Tasks to perform
- a) Answer these questions using the court opinion excerpt:
(i) Whom does the judgment make the plaintiff in the cause in place of Cashin?
(ii) According to the opinion, how long is the administration of Cashin good?
(iii) In which county was Charles T. Beale in possession of the slaves?
- b) Pick up the court opinion on the title to the slaves and continue it in the same formal style, beginning after its final sentence.

The judgment of this Court reverses the judgment of the Court below, making Hall the plaintiff in the cause, in lieu of Cashin. The administration of Cashin is good until avoided by judicial sentence. The second grant does not avoid it. If the Ordinary were to grant administration to the wrong, party, and were then to commit it to the right, we think the better opinion is that, even in that case, the latter is not a revocation of the prior grant, but that it must be done by judicial sentence. 1 Wms. on Exrs. 390-1.

[6.] We think there was evidence before the jury, besides the bills of sale, of the passing of the title to the slaves from Gazaway Beale to the plaintiff in error. It is true, it was *455slight, but still it was evidence. The possession of the negroes had passed from Gazway Beale to Charles T. Beale. The latter was in possession of them in Burke county, and had paid taxes for them. Simpson testified that he borrow ed money from him to finish paying for the negroes. That he paid Gaz. Beale the money, who said that he had paid him all the money, and that it was for the purchase of the negroes. This was some evidence. What degree of credence it was entitled to, and whether the force of it was not impaired, and to what extent, by the statements of Charles T. Beale to the same witness, was a question for the jury.

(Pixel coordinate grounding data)
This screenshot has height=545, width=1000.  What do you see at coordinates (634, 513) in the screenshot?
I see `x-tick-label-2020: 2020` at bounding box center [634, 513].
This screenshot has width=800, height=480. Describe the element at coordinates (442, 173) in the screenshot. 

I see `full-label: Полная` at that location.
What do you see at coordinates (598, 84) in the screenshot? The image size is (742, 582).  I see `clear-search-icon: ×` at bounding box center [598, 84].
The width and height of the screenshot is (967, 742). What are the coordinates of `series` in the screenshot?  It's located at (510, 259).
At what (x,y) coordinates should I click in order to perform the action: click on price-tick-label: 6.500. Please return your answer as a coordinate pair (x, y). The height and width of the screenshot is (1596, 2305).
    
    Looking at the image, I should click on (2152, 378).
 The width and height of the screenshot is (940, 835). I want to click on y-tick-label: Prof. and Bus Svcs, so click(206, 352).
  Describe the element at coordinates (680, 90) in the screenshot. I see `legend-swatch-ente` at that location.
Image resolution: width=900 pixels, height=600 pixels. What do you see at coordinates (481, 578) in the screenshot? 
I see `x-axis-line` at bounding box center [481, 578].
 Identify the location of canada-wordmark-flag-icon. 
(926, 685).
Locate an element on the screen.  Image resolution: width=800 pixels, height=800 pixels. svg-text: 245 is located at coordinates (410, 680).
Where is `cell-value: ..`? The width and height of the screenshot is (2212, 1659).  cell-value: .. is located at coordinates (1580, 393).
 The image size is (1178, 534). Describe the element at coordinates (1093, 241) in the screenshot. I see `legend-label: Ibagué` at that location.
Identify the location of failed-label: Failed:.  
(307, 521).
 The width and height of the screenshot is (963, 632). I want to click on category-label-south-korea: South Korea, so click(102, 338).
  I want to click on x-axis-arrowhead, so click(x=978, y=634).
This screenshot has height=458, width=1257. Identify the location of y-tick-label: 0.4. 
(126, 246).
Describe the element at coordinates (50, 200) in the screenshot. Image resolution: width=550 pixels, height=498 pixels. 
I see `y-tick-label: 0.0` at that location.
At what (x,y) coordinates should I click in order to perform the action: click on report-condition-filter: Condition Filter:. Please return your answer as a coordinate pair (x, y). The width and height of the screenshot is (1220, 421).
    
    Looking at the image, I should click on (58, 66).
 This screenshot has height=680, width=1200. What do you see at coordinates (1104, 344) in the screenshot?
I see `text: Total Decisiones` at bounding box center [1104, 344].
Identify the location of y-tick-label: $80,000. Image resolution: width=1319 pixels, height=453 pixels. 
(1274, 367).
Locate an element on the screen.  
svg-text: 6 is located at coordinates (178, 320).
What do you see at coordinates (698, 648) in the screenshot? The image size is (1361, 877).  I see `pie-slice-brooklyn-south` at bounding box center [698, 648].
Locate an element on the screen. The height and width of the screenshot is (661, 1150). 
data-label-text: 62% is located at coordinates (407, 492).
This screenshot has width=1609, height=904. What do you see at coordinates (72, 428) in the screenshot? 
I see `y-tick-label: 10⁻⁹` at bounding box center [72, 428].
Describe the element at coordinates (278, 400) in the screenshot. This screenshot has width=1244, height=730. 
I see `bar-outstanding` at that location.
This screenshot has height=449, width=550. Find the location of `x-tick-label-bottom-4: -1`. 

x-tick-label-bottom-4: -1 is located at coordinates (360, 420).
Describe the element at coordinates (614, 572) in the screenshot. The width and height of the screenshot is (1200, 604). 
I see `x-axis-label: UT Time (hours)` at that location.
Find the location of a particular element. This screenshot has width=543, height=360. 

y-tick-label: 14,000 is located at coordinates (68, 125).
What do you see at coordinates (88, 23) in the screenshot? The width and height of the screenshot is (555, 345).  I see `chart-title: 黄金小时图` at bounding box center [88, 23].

Numbered responses
- a)
(i) Hall
(ii) Until avoided by judicial sentence
(iii) Burke county

- b)
[7.] The counsel for the plaintiff in error, requested the Court to charge the jury, “that if they find that the bills of sale, made by Gazaway Beale to the defendant, were made in fraud, and if Gazaway Beale was a party to the fraud, they are good as against the maker of them, and carry a good title to the defendant, and that in cases of fraud by both parties, the Court will leave them where it found them.” The Court refused to give this charge, and it committed no error in refusing it. There is no evidence in the record of a purpose on the part of Gazaway Beale, to perpetrate a fraud upon any one. In every case of fraud, there must be a person to be defrauded, and a subject in respect to which the fraud is to be committed. It cannot be contended that Gazaway Beale intended to perpetrate a fraud on Charles T. Beale, by conveying to him valuable negroes, without consideration. He was not the party to be defrauded. If both parties contemplated a fraud, it must have been contemplated against some one, or a class of persons, as creditors. There was no evidence that Gazaway Beale had creditors prior or subsequent to the transfer of the property, the payment of of whose claims he had manifested a desire to avoid. It was not possible, therefore, that he could have meditated a fraud against creditors. The charge as given, was unnecessary and uncalled for by the facts in proof; but it was certainly erroneous as a principle of law, and inasmuch as the case must go *456back for a new trial, it is proper that we should pass upon it, as the testimony on a future trial may be different. If a party conveys property for the purpose of defrauding creditors, which purpose is to be established by proof sufficient to establish the fraudulent intention, the creditors may avoid the conveyance, but the fraudulent party or his personal representative never can.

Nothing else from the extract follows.